Since its enclosure in 1975, the Kibbie Dome has undergone several significant additions. In August 1982, the East End Addition was completed, providing the entire athletic department with locker rooms, offices, a weight room, athletic training facility, and equipment room. In April 2004, the facilities were again enhanced with the addition of the 8,000-square-foot (740 m 2) Vandal Athletic Center, home to the Norm and Becky Iverson Speed and Strength Center; the renovation of the men’s and women’s basketball, football, and volleyball locker rooms, and the addition of a state-of-the-art hydrotherapy pool (ARC).

Adjacent practice fields
August 2005 saw the installation of infilled SprinTurf on the former natural grass practice field east of the Kibbie Dome. The days of "off-limits" were eliminated, as UI students acquired state-of-the-art playing fields available for year-round use. A field that previously had just 300 usable hours annually as an "intercollegiate athletics only" field (primarily for natural turf varsity football practice), is now available for up to 2000 hours per year. The project was funded through the Kibbie Dome turf replacement fund; the $1.2 million SprinTurf project included lighting and fencing. The two 75 yard (68.6 m) fields are adequate for team practice for football (and soccer, lacrosse, rugby, and other sports) as well as for intramural competition, but short enough to have two fields in the space available. Each field is a full half-field (with end zone & goal post) plus an additional 15 yards (13.7 m) beyond the 50 yard line. An unmarked 10-yard (9.1 m) median separates the two fields; the total length, with end zones, is 160 yards (146 m). The fields run north-south. The former natural turf fields were lined as a regulation football field running north-south, with a half field at the north end running east-west.
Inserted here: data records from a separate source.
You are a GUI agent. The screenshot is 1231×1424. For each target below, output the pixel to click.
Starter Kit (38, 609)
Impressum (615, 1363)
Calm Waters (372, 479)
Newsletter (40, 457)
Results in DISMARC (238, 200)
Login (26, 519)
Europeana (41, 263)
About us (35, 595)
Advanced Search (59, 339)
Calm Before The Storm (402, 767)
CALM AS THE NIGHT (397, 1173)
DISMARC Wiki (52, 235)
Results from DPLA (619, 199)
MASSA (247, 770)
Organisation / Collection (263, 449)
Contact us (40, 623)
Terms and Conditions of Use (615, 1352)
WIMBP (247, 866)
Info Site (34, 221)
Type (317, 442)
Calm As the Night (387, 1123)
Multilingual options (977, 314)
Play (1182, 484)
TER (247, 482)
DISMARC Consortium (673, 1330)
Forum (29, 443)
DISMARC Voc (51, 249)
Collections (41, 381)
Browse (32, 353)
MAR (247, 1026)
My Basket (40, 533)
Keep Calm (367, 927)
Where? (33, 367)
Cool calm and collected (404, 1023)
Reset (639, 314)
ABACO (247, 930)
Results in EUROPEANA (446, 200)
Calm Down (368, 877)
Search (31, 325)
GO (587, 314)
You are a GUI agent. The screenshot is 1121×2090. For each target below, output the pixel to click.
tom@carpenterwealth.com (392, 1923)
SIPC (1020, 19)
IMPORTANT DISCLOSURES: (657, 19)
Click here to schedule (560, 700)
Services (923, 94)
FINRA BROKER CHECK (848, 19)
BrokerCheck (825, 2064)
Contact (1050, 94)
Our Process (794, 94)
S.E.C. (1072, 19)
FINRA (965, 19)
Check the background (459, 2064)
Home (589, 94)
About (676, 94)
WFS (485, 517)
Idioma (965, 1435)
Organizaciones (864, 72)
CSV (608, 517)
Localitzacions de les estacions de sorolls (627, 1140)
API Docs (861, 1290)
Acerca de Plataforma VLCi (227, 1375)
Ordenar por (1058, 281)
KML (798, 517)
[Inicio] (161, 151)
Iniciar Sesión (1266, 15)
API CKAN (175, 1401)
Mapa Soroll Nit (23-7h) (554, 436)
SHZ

An added benefit of the synthetic surface is an estimated $50,000 annual savings in field maintenance.

Nearby facilities
On the west side of the Kibbie Dome is the Dan O'Brien outdoor track & field stadium, built in the early 1970s and renamed in 1996 for the Olympic gold medalist world champion and former world record holder in the decathlon. A concrete grandstand at the finish area (southeast corner) has a seating capacity of 1,000. South of the Dome is the university's 18-hole golf course, a challenging track due to its rolling Palouse terrain. A par-72 course with noticeable changes in elevation, its back tees measure 6637 yards (6069 m), with a course rating of 72.4, and a 135 slope rating. The course opened in 1936 with nine holes, and expanded in 1968, with the present clubhouse opening in 1969. To the east is the Memorial Gymnasium (1928), the swim center and the physical education building (both 1970), and six outdoor tennis courts. Four additional tennis courts are on the east side of campus, at the southeast corner of the Administration Lawn. About a half mile north (800 m) of the Dome are expansive natural grass intramural fields, west of the Wallace dormitories. Included here is the women's soccer field, built on the outfield of Guy Wicks Field, the baseball field since the late 1960s. ( Baseball was dropped as a varsity sport after the 1980 season, after more than 80 seasons. It continues as a club sport.)